Highlights from the ratings report include:

  • The current debt-to-equity ratio, 0.51, is low and is below the industry average, implying that there has been successful management of debt levels. Along with this, the company maintains a quick ratio of 4.97, which clearly demonstrates the ability to cover short-term cash needs.
  • The return on equity has improved slightly when compared to the same quarter one year prior. This can be construed as a modest strength in the organization.
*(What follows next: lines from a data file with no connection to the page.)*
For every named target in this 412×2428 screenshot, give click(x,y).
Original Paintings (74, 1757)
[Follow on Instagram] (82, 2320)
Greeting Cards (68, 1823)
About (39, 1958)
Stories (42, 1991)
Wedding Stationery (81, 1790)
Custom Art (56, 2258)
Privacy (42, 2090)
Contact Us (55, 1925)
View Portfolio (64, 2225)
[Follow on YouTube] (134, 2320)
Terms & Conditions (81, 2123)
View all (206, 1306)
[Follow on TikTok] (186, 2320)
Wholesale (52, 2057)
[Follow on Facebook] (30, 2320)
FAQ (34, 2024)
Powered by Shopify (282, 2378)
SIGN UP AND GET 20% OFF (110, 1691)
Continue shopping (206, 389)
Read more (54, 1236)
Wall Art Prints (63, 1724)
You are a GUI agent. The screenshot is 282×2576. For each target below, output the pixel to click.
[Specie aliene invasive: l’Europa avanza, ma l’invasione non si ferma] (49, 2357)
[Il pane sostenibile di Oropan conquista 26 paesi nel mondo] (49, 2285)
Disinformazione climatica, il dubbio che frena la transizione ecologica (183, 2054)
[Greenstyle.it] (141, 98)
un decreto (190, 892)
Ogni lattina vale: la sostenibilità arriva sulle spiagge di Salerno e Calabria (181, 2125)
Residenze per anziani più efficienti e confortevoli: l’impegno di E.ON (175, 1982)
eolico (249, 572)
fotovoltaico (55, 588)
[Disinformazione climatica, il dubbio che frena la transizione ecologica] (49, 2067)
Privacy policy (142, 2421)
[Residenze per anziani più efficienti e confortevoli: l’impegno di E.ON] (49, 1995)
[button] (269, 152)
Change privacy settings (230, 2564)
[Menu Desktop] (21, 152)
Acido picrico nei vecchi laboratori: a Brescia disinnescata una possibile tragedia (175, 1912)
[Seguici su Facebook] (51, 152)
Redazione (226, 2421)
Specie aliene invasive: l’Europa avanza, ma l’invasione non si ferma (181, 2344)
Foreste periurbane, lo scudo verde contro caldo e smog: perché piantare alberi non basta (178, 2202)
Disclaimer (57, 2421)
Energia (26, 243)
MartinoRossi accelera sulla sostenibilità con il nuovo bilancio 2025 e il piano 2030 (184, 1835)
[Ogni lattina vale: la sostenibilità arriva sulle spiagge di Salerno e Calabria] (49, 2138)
In comparison to the other companies in the Energy Equipment & Services industry and the overall market, ATWOOD OCEANICS's return on equity significantly exceeds that of the industry average and is above that of the S&P 500.
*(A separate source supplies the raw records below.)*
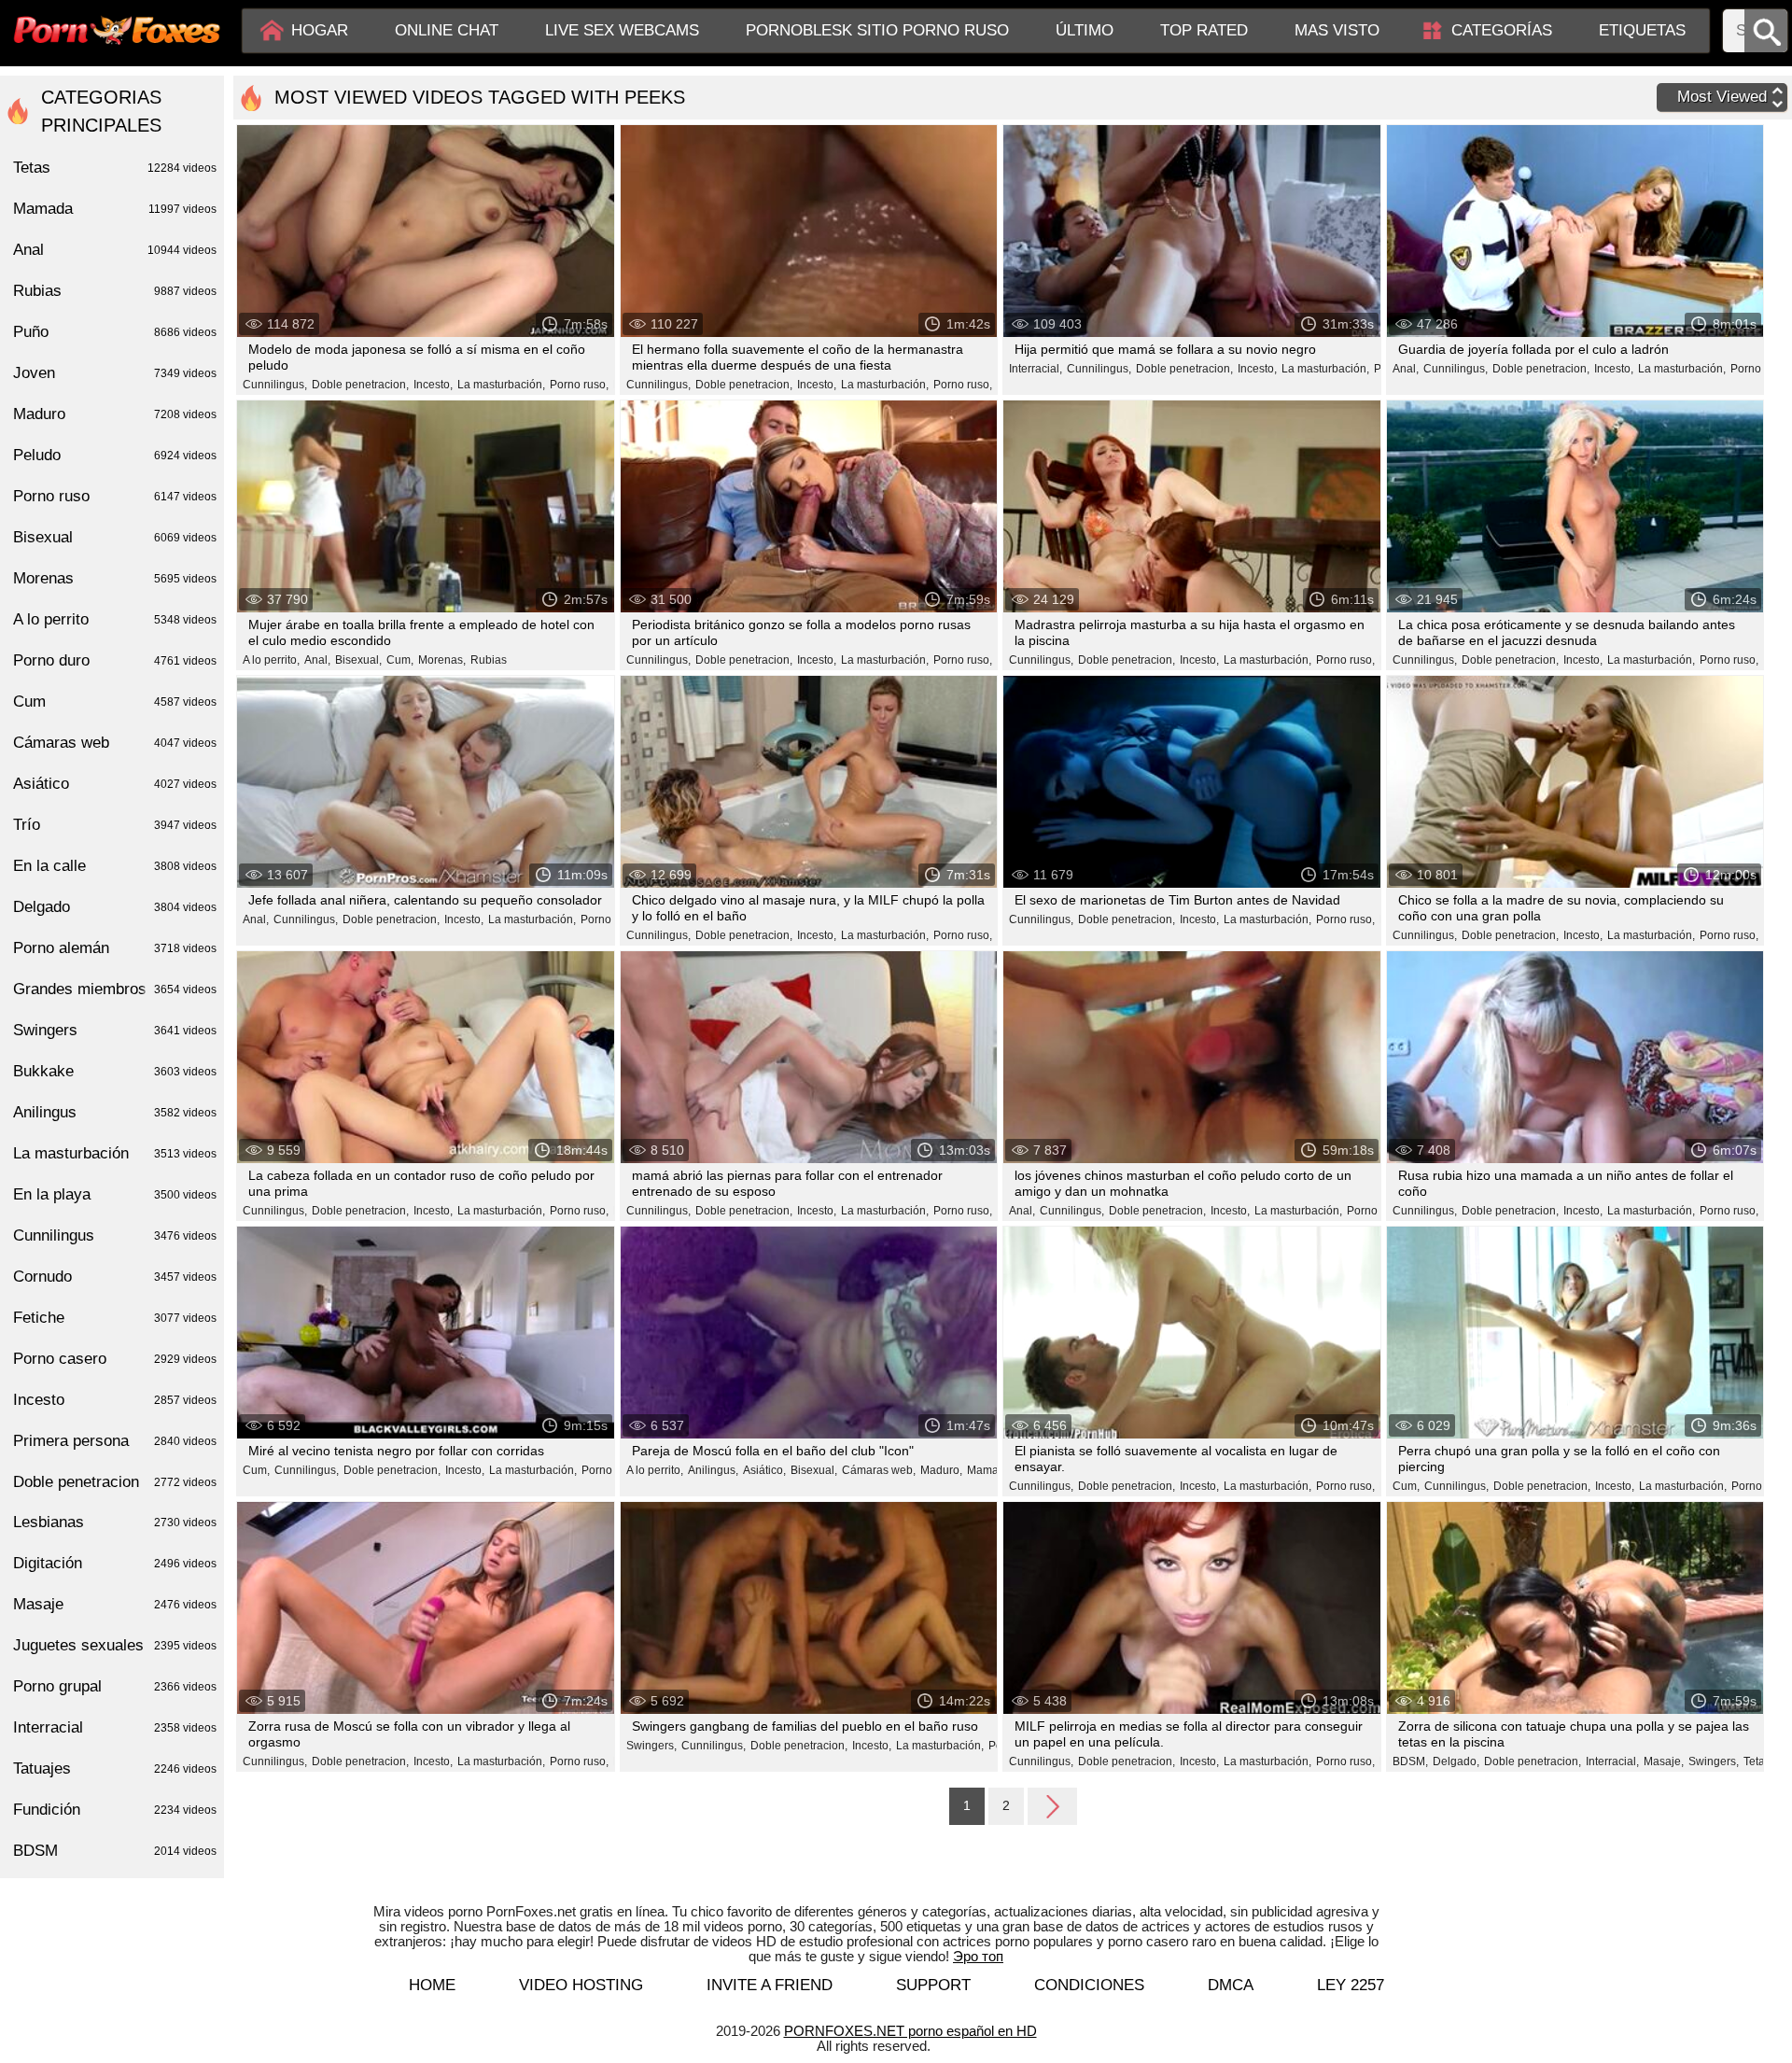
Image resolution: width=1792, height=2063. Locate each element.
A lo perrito (115, 619)
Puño (115, 332)
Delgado (115, 907)
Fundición (115, 1809)
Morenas (115, 578)
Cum (115, 701)
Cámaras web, (879, 1470)
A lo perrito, (271, 660)
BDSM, (1410, 1761)
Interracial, (1035, 368)
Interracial (115, 1727)
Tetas (1757, 1761)
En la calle (115, 866)
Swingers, (651, 1745)
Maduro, (941, 1470)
  • Despite the weak revenue results, ATW has outperformed against the industry average of 35.8%. Since the same quarter one year prior, revenues fell by 15.4%. Weakness in the company's revenue seems to not be hurting the bottom line, shown by stable earnings per share.
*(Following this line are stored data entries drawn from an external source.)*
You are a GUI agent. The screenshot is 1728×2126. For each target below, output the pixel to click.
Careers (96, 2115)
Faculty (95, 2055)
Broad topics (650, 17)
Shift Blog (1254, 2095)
  • The change in net income from the same quarter one year ago has significantly exceeded that of the Energy Equipment & Services industry average, but is less than that of the S&P 500. The net income has decreased by 0.2% when compared to the same quarter one year ago, dropping from $122.67 million to $122.44 million.
  • ATW's stock share price has done very poorly compared to where it was a year ago: Despite any rallies, the net result is that it is down by 52.53%, which is also worse than the performance of the S&P 500 Index. Naturally, the overall market trend is bound to be a significant factor. However, in one sense, the stock's sharp decline last year is a positive for future investors, making it cheaper (in proportion to its earnings over the past year) than most other stocks in its industry. But due to other concerns, we feel the stock is still not a good buy right now.